- _Record set_:
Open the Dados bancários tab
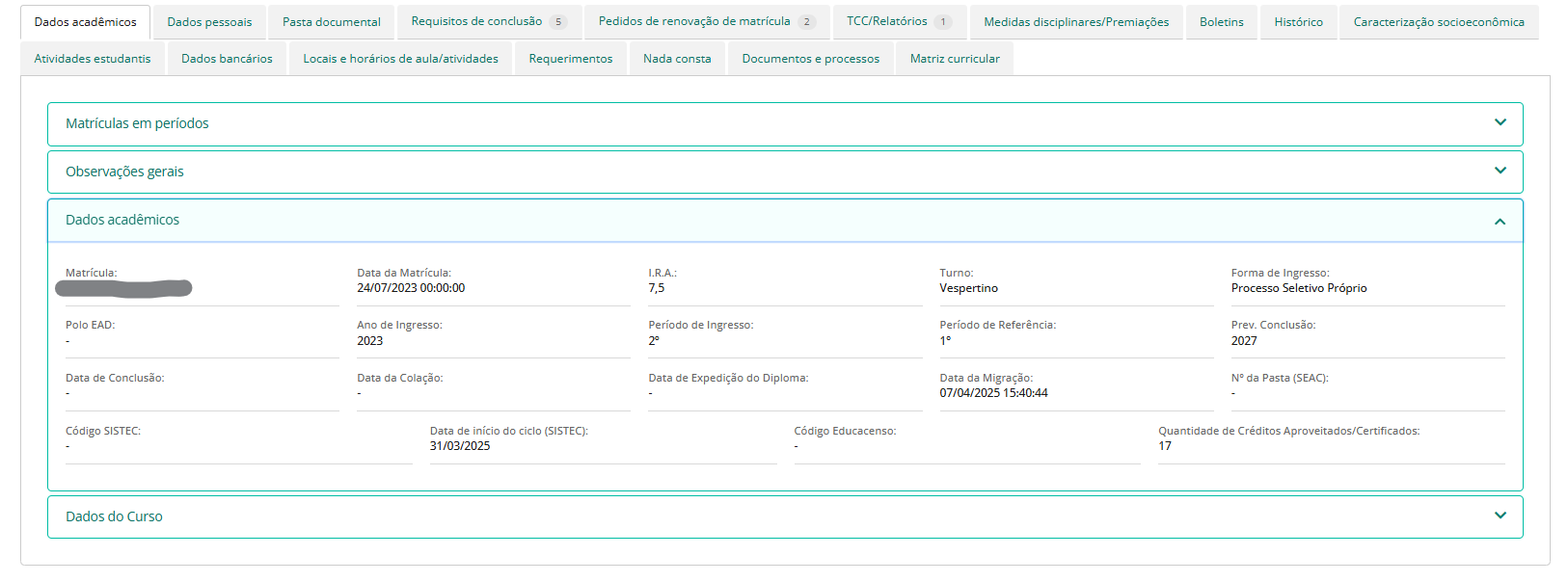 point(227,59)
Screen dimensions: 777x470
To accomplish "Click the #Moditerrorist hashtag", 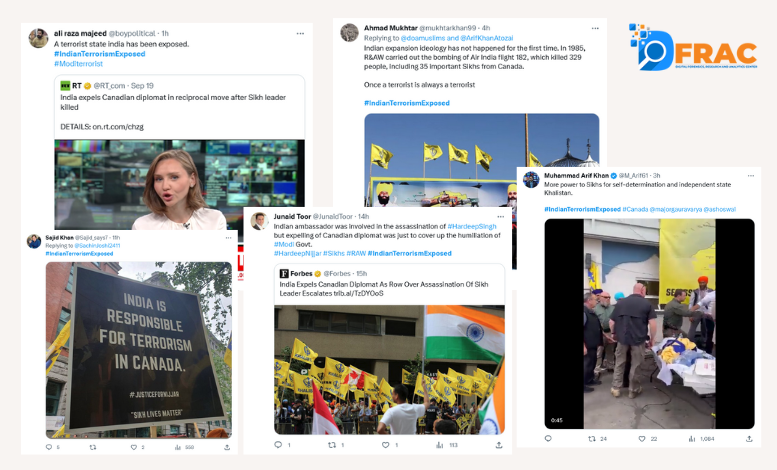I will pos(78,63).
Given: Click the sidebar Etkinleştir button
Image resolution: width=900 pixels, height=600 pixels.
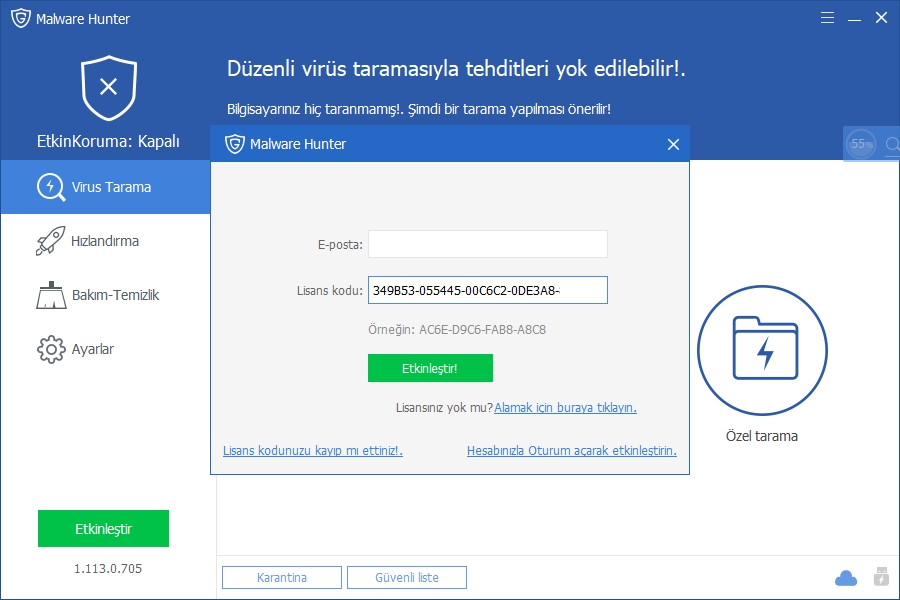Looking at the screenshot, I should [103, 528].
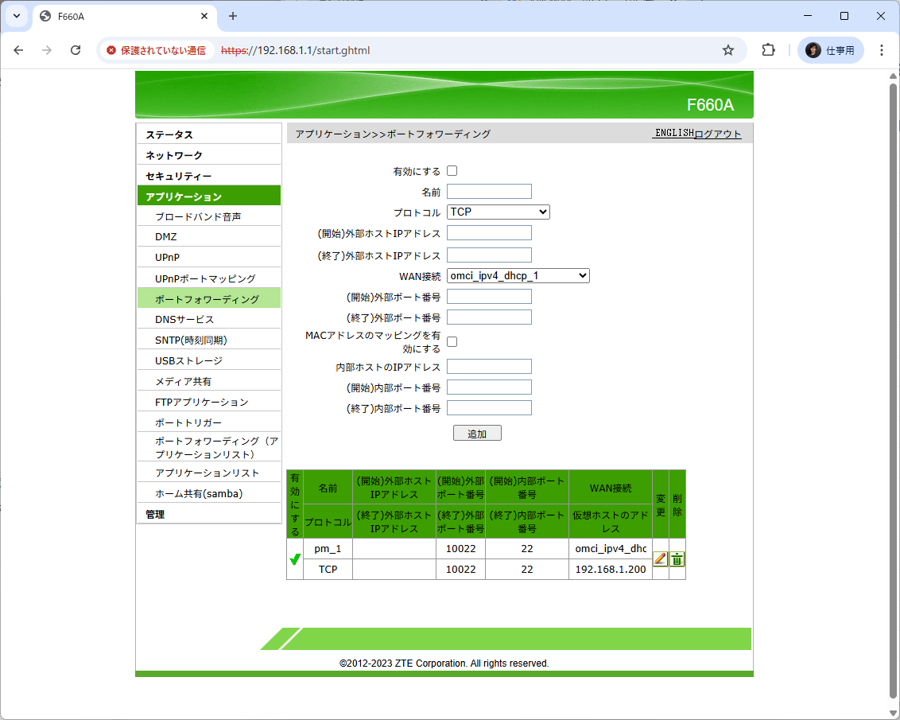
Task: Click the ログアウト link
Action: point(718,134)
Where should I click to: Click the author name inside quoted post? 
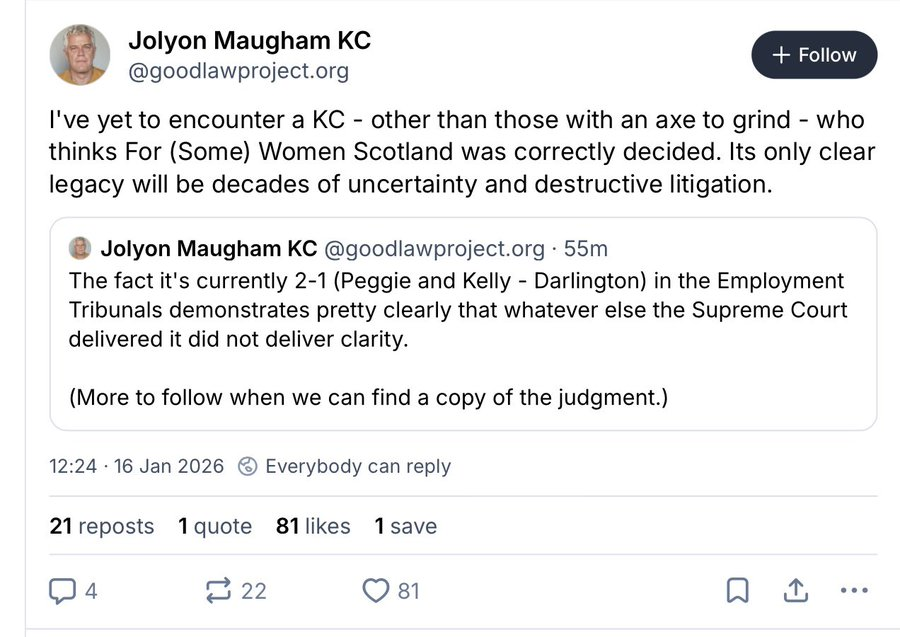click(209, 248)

- _Your objective_:
All lines after and including the one with "Image resolution: width=900", through the end of the entries above, should be output exactly and by themselves. The pictures are to be left out.

- _Response to this task_:
Image resolution: width=900 pixels, height=600 pixels.
Looking at the screenshot, I should [103, 528].
Task: Click the ログアウト link
Action: point(718,134)
Where should I click to: Click the author name inside quoted post? 
click(209, 248)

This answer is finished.